Related articles |
---|
recursive iterators alexc@world.std.com (2002-03-09) |
Re: recursive iterators rhyde@cs.ucr.edu (Randall Hyde) (2002-03-19) |
Re: recursive iterators bear@sonic.net (Ray Dillinger) (2002-03-21) |
Re: recursive iterators sarah@telergy.com (2002-03-31) |
Re: recursive iterators rhyde@cs.ucr.edu (Randall Hyde) (2002-04-06) |
From: | Ray Dillinger <bear@sonic.net> |
Newsgroups: | comp.compilers |
Date: | 21 Mar 2002 22:02:50 -0500 |
Organization: | Compilers Central |
References: | 02-03-032 |
Keywords: | design |
Posted-Date: | 21 Mar 2002 22:02:50 EST |
Alex Colvin wrote:
<clip>
> Are there any languages, especially C derivatives, with extensible control
> structures.
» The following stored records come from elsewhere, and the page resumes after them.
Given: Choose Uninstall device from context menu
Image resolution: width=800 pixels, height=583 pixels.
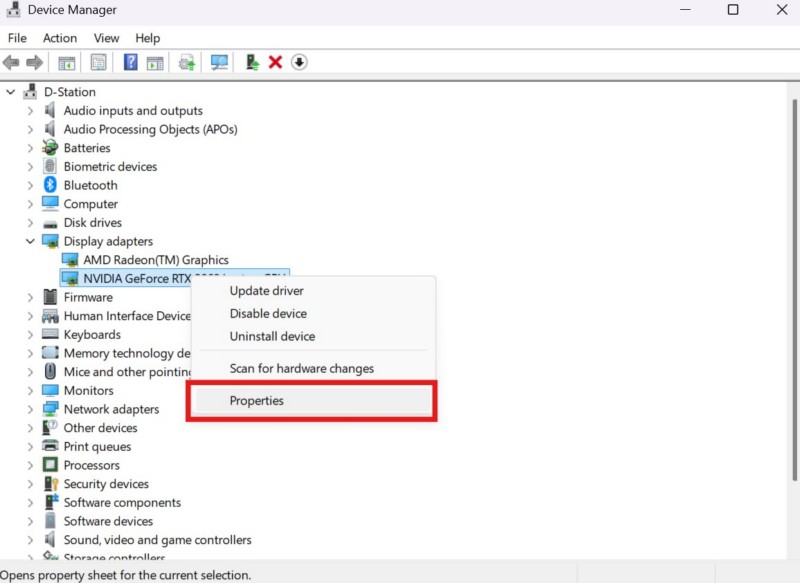Looking at the screenshot, I should [x=272, y=337].
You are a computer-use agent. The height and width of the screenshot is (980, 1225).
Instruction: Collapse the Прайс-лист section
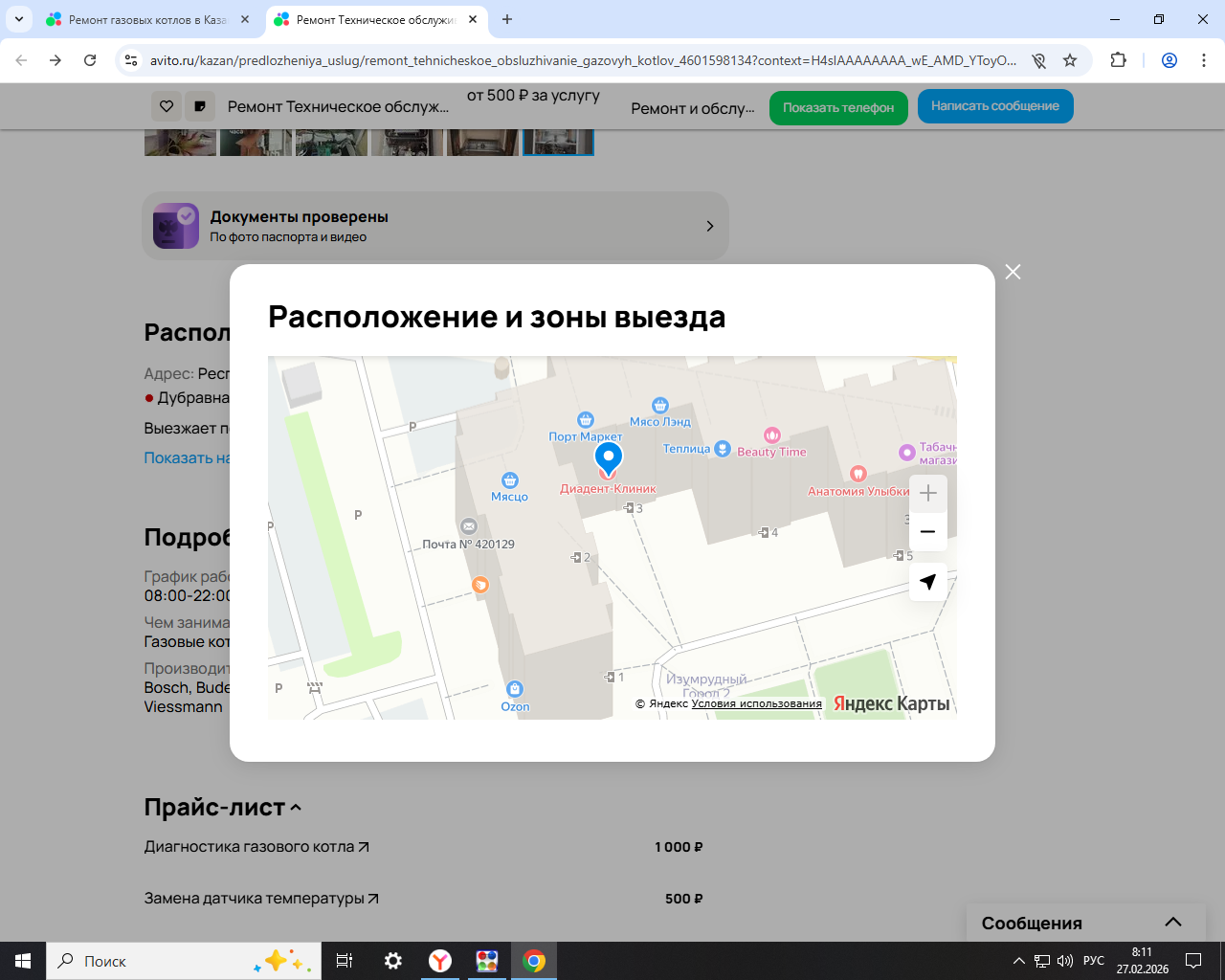pyautogui.click(x=296, y=808)
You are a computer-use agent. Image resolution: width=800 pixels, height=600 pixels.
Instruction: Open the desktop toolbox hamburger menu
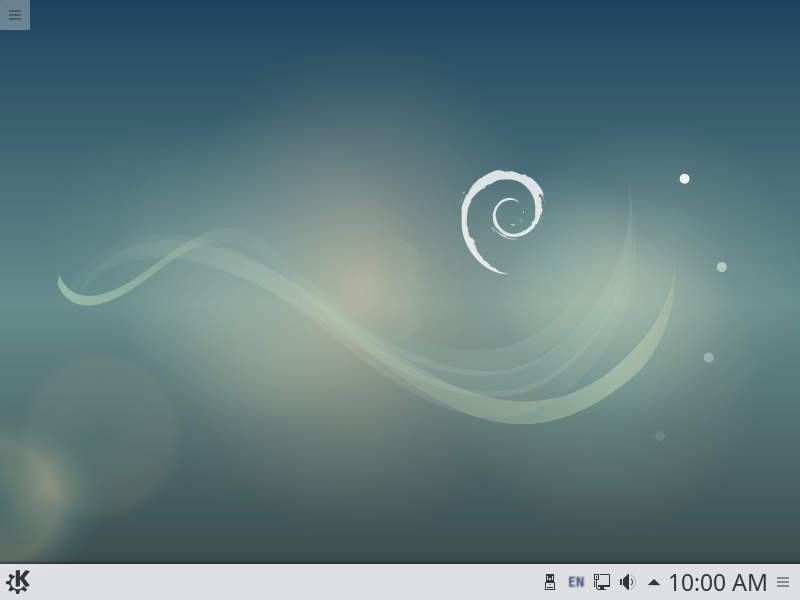coord(15,15)
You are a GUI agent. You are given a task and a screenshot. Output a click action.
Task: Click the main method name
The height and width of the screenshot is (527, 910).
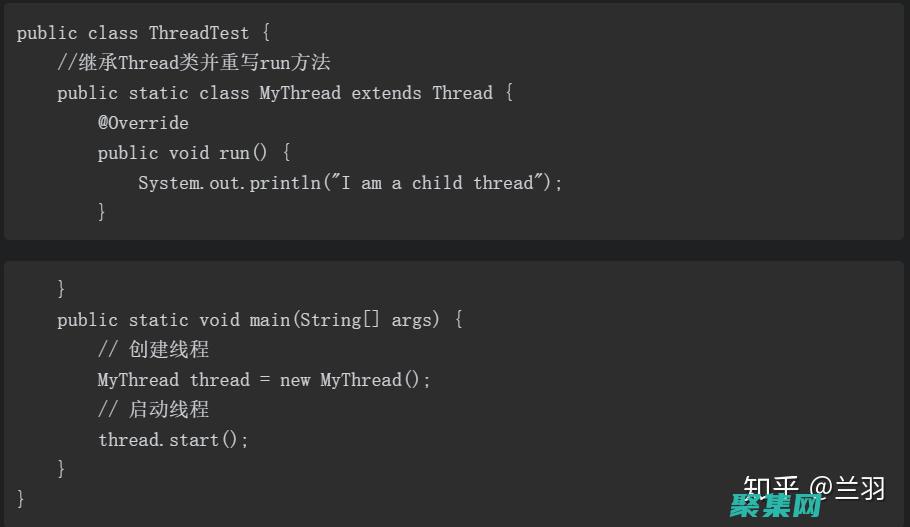tap(269, 320)
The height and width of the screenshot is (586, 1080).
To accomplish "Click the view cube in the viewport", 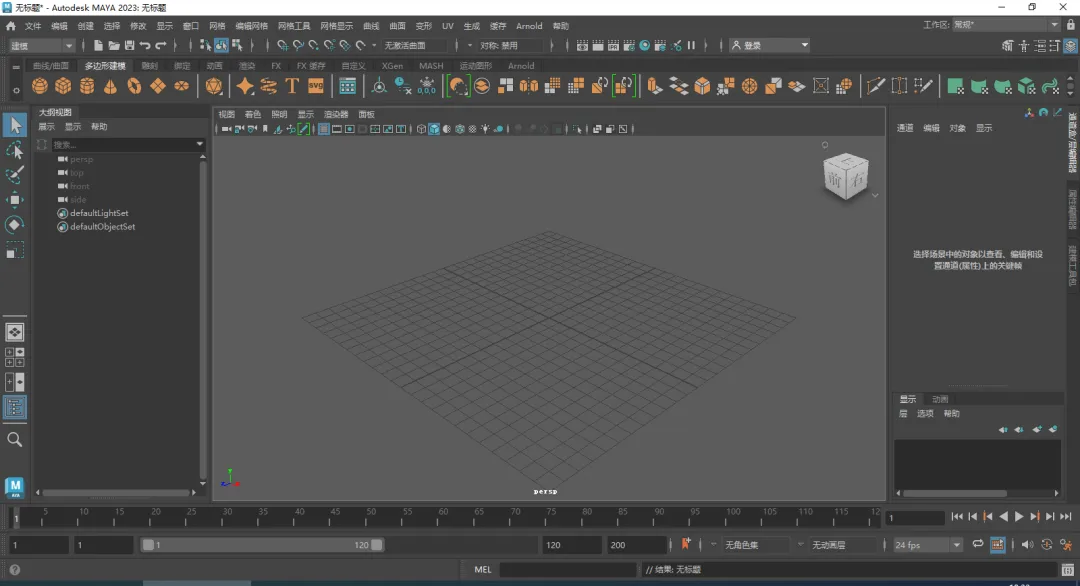I will [x=846, y=177].
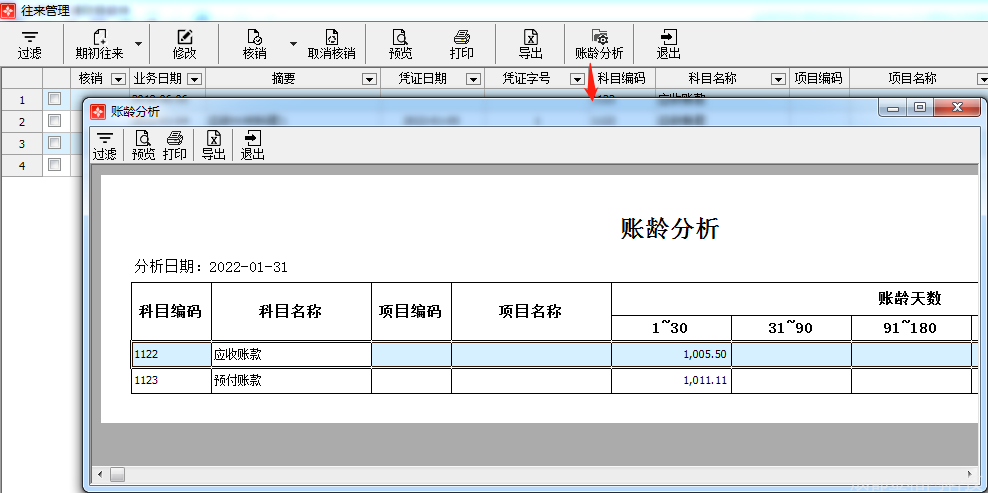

C++ seems to have gone overboard with data-structure
> extensions, but (aside from exceptions, to which I take,) left control
> alone.
>
> To be (lightly) more specific, I have a program where I walk tree
> structures recursively, generating elements of a sequence. The program
> does several of these walks at once, doing different things with the
> elements.
<clip>
> Any thoughts? Is this straightforward in some popular language? Am I just
> thinking incorrectly?
Well, scheme makes the job you describe extremely straightforward.
You can pass procedures, closures, and continuations around, store
them in data structures, build executable code from data on the fly,
whatever. Since scheme allows both "up" and "down" continuations
(ie, the stack is saved with the continuation so you can return
from procedures more or less often than you call them) and allows
continuations to be stored as values in variables, you can
literally implement whatever control structure you can imagine in
a straightforward way. It's *NOTHING* like C, though.